The errors in the Shatrughan Chauhan decision brought forward the case of three convicts — Murugan, Perarivalan and Santhan — in the Rajiv Gandhi assassination case before the consideration of the Supreme Court. These commutations were ordered on the same grounds as Shatrughan Chauhan & Anr. vs Union Of India & Ors. After commuting the death sentence to life imprisonment for these convicts, the court rendered an unsolicited legal opinion that was neither pleaded nor argued by the petitioners (para 31 of the judgment).

The judgment erroneously declared the power of the State government under the Criminal Procedure Code, to exercise remission of “life sentence” to “no sentence,” and enabled the release of the convicts. In Krishta Goud & Bhoomaiah vs State of Andhra, the Supreme Court Bench presided over by Justice V.R. Krishna Iyer stated with clarity: “As Judges, we cannot rewrite the law whatever our views of urgent reforms, as citizens, may be.” When the State government’s decision was challenged by the Union of India in the Rajiv Gandhi assassination case, P. Sathasivam, Chief Justice of India stated: “We are responsible for this problem. We will solve it.”

The Tamil Nadu government taking political advantage of the “Tamil sentiments” in view of the coming election, exercised the remission power purely for political consideration, and demanded that the Centre act within 72 hours. Electoral politicking that appeals directly to mass sentiments, ethnonational affinities and sympathies, without institutional and social checks and balances, erodes the very foundation of our rights. The Tamil Nadu government’s decision to release the prisoners might create short term electoral victory, but it will further entrench a culture that places politics and emotional appeasement above governance and the rule of law.

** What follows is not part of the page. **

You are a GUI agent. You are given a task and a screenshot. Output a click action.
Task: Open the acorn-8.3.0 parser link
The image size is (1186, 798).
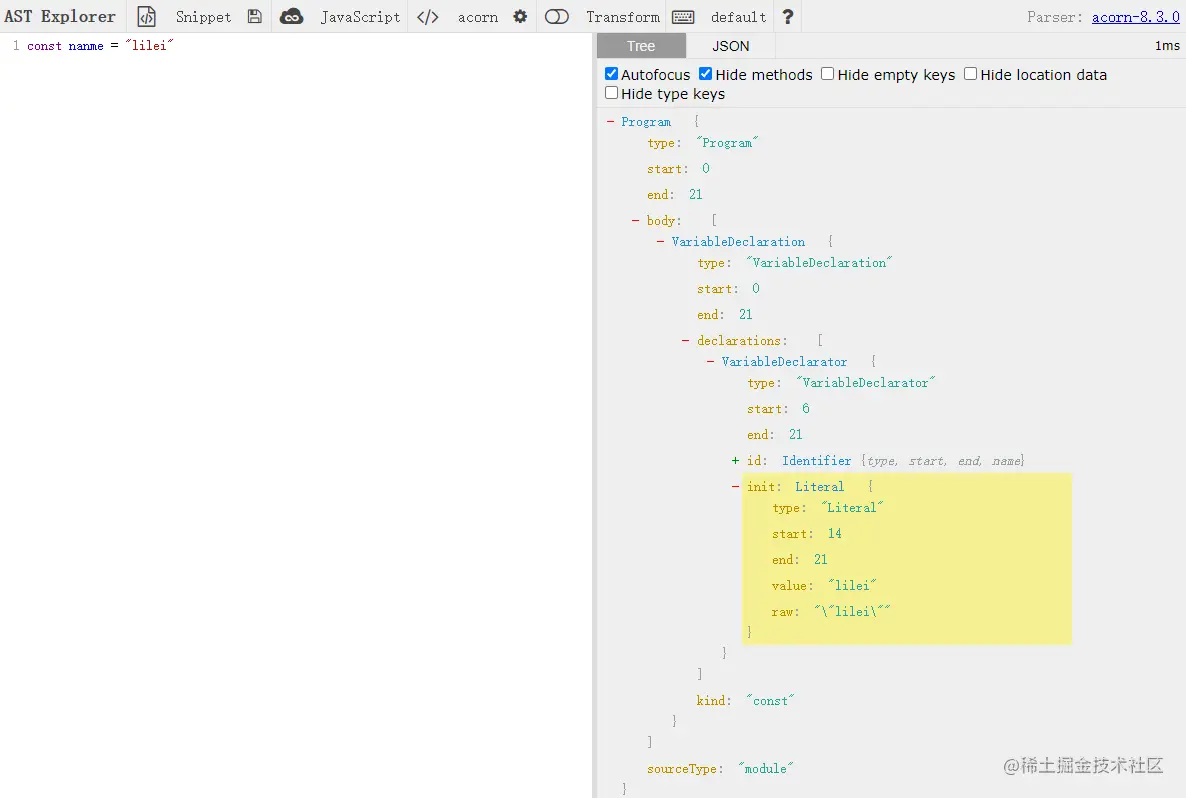click(x=1136, y=16)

In a country governed by a written Constitution, the democratic right flows from the attribute of constitutional sovereignty. We cannot claim our fundamental right or any other legal rights, unless we retain the structure of our sovereignty. In the 1970s, when faced with gross violations of the country’s democratic structures, the Supreme Court stepped in, limiting the power of both the Legislature and Executive. Our Constitution is our act of revolution and the Judiciary its protector. Today when the same Judiciary oversteps its limits, it is indispensable that the decision is corrected, reviewed and reversed by a larger Bench.